Commentary: AL dominance in Series won’t end anytime soon

? Despise the designated hitter if you like, but recognize the empirical evidence. Consider this year’s sweep of the Astros by the White Sox, or last year’s sweep of the Cardinals by the Red Sox, factor in that there have been just three National League World Series winners during the last 10 years, include the slew of recent All-Star Game results, and give me your alternate conclusion.

Tell me why National League baseball is not inferior to the American League brand, at least the way the current ultimate rewards are constructed. Tell me why you see the last 10 years as more a blip than a concern. Tell me how the National League, without either adopting the designated hitter or having it extinguished, isn’t at a disadvantage every time October rolls around.

Here’s what I see: American League contenders and champions, with the presence of highly paid, bomb-blasting designated hitters, have better lineups. American League contenders and champions, because of that DH, overall have better bullpens, too, if for no other reason than they are more playoff conditioned by how they are used in the regular season.

Jermaine Dye, the 2005 World Series Most Valuable Player, was an Atlanta Braves rookie when the Yankees started this decade of AL dominance in 1996. A free agent last winter after stints with Kansas City and Oakland, Dye said he sat down with White Sox general manager Kenny Williams and scoured the roster before signing for less than he could have received elsewhere.

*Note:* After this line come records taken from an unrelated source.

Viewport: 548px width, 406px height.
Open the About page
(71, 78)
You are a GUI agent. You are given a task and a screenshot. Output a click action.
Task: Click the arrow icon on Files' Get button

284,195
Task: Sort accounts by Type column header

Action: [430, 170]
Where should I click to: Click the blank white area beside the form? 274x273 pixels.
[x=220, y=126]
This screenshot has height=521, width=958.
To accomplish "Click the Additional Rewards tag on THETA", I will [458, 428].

As the White Sox showed in this latest sweep that ended with Wednesday night’s 1-0 victory, starting pitching still is paramount in the Fall Classic. The National League team can overcome its perennial disadvantage if its staff is loaded with great starting arms, the way the Marlins were in 2003 or the Diamondbacks were in 2001 – and the way the Astros hoped they were this year. But it is instructive that the last complete game in the World Series occurred when Florida’s Josh Beckett closed out the Yankees in Game 6 of the 2003 World Series.

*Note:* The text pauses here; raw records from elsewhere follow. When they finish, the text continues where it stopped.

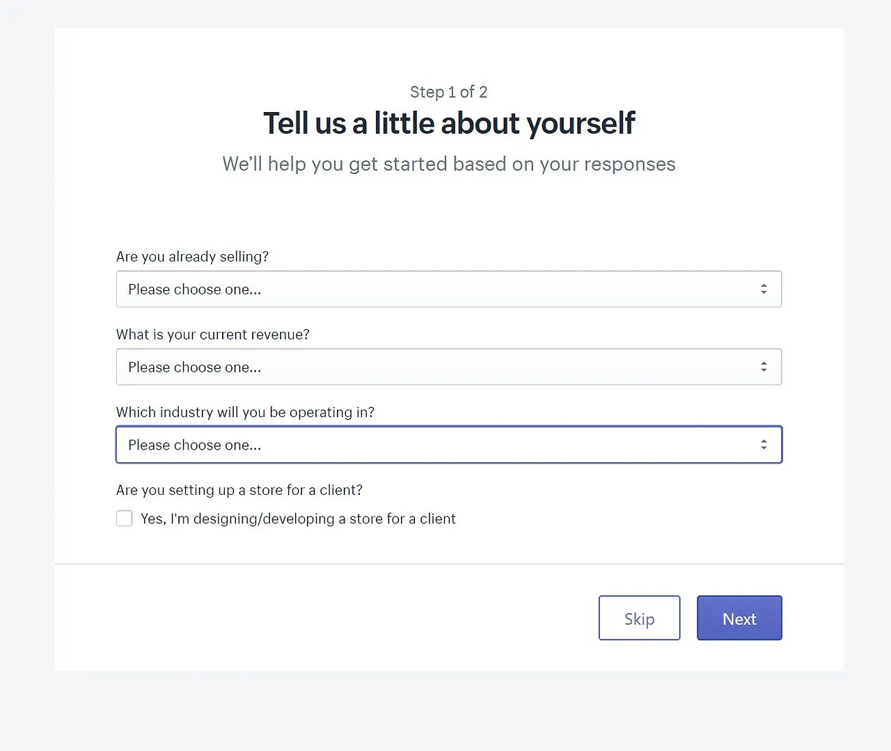This screenshot has height=751, width=891.
Task: Click 'Please choose one...' placeholder under already selling
Action: 195,290
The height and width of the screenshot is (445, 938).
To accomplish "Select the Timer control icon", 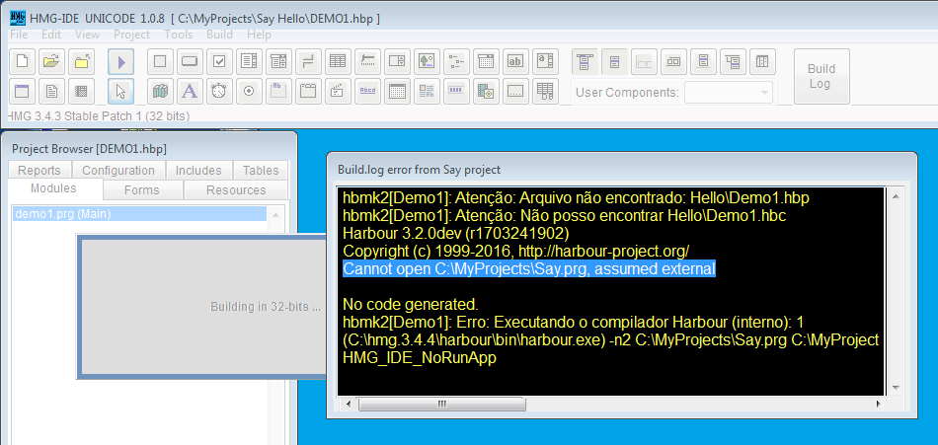I will [219, 92].

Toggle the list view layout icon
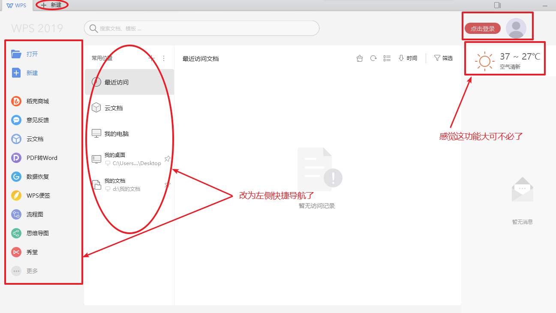(x=387, y=58)
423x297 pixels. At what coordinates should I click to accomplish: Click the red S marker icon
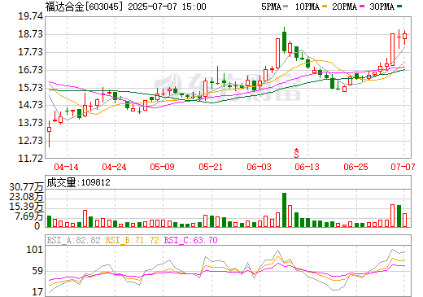(x=296, y=153)
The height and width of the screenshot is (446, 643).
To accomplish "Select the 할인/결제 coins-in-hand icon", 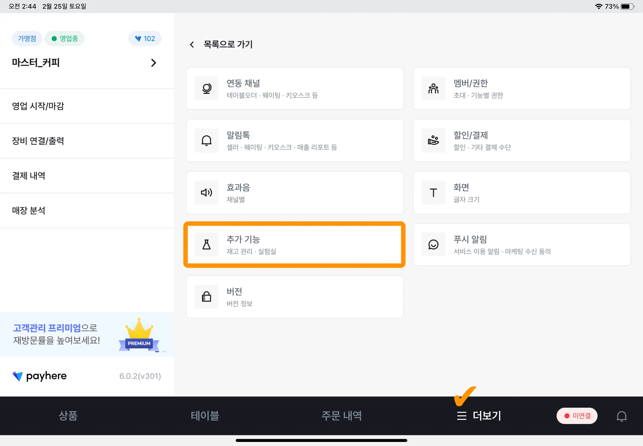I will [x=433, y=140].
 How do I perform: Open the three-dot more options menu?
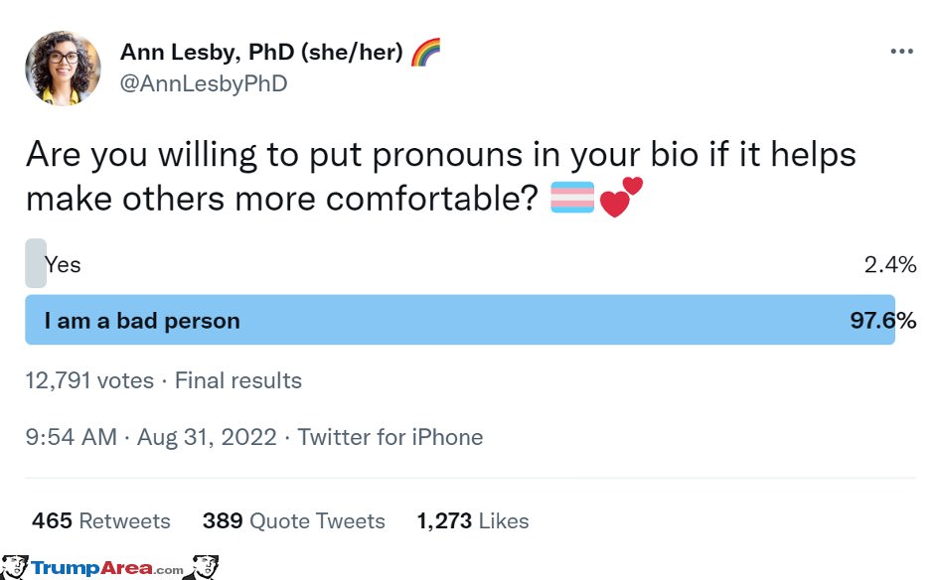coord(901,52)
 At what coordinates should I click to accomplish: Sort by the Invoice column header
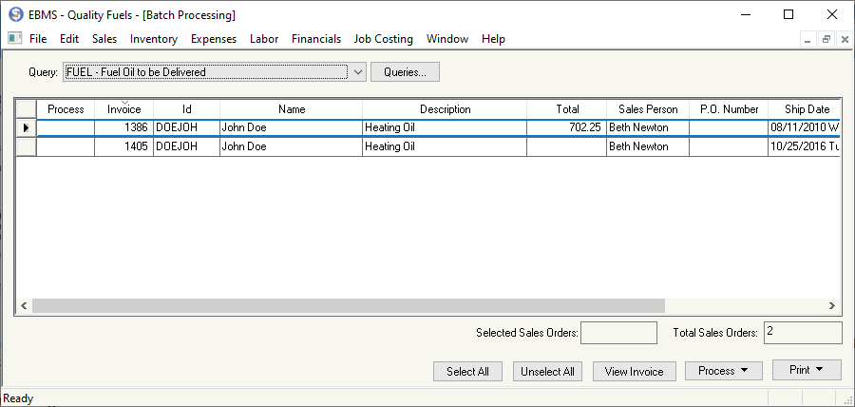pos(124,109)
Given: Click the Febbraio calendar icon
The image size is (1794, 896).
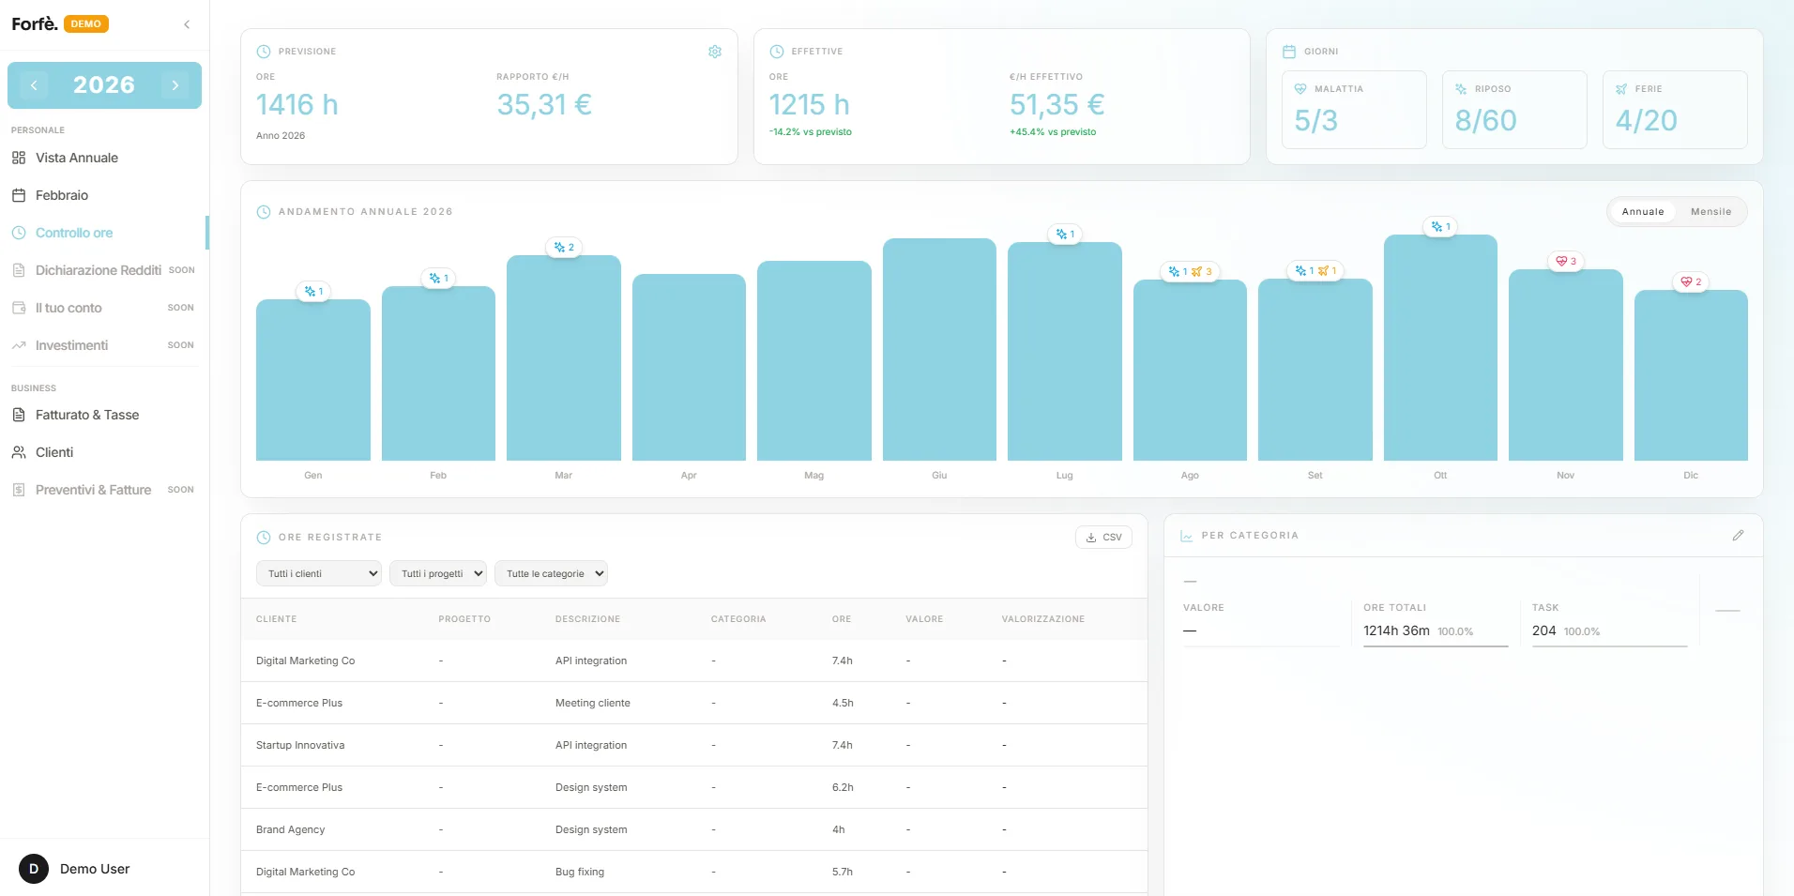Looking at the screenshot, I should point(19,195).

That 2-0 shutout in ’03 is the exception, and comes with its own set of qualifiers. For the National League team to overcome with starting pitching, the AL team can’t have equal or superior arms – as the White Sox had in this postseason. In their four victories over the Astros, the White Sox scored just six more runs.

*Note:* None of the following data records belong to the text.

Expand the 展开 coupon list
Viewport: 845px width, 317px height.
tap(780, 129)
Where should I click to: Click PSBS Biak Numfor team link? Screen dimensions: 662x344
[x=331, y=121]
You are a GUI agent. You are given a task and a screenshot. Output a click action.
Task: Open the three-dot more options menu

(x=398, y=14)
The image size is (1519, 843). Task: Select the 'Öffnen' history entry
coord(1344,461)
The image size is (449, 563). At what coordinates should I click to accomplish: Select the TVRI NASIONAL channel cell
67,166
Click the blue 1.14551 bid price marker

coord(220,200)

Losing Roger Clemens to a strained hamstring in Game 1 hurt the Astros, for sure. Having Roy Oswalt underperform in Game 3 on Tuesday night, surrendering a four-run lead in a single inning, was worse.

It was pivotal.

It rendered Brandon Backe’s seven shutout innings Wednesday night as a mere footnote.

“We could be very easily 3-0 and they could be 0-3,” Craig Biggio said before Wednesday night’s loss, a sentiment expressed by several Astros after Tuesday’s 7-5, 14-inning loss.

No they couldn’t, and the truth is right there on the stat sheet. The Astros left runners in scoring position throughout these games, a characteristic they got away with against St. Louis because of their pitching.

On Wednesday night at home, Houston put the leadoff runner on in four of the first five innings and couldn’t push a run across. And the timing was awful. In the sixth inning, Jason Lane struck out with the bases loaded to end the inning.

In the ninth inning, Lane led off with a single.

The game ended on a grounder to short, with Lane inches from home plate.

Of the four runs Houston scored to take its early lead Tuesday, only two were earned. And lost in all the teeth-gnashing about the Astros leaving 15 runners on base over the course of Tuesday’s 14 innings is that the White Sox had also left 15 on base.

The White Sox probably made as many mistakes as the Astros in this World Series. Despite constant bemoanings to the contrary, they received and were denied about the same number of breaks. They swept the Astros because they had better tools to overcome and take advantage of the luck that came and went, tools they needed to compete in a league more conducive to producing World Series winners than the league Houston plays in.

It was a banner year for baseball, with races that went down to the final weekend – some the final day. This World Series again was a cold tsunami to that season, the fourth American League sweep over the National League in the last 10 years.

If Bud Selig and baseball’s rainmakers aren’t concerned, they ought to be.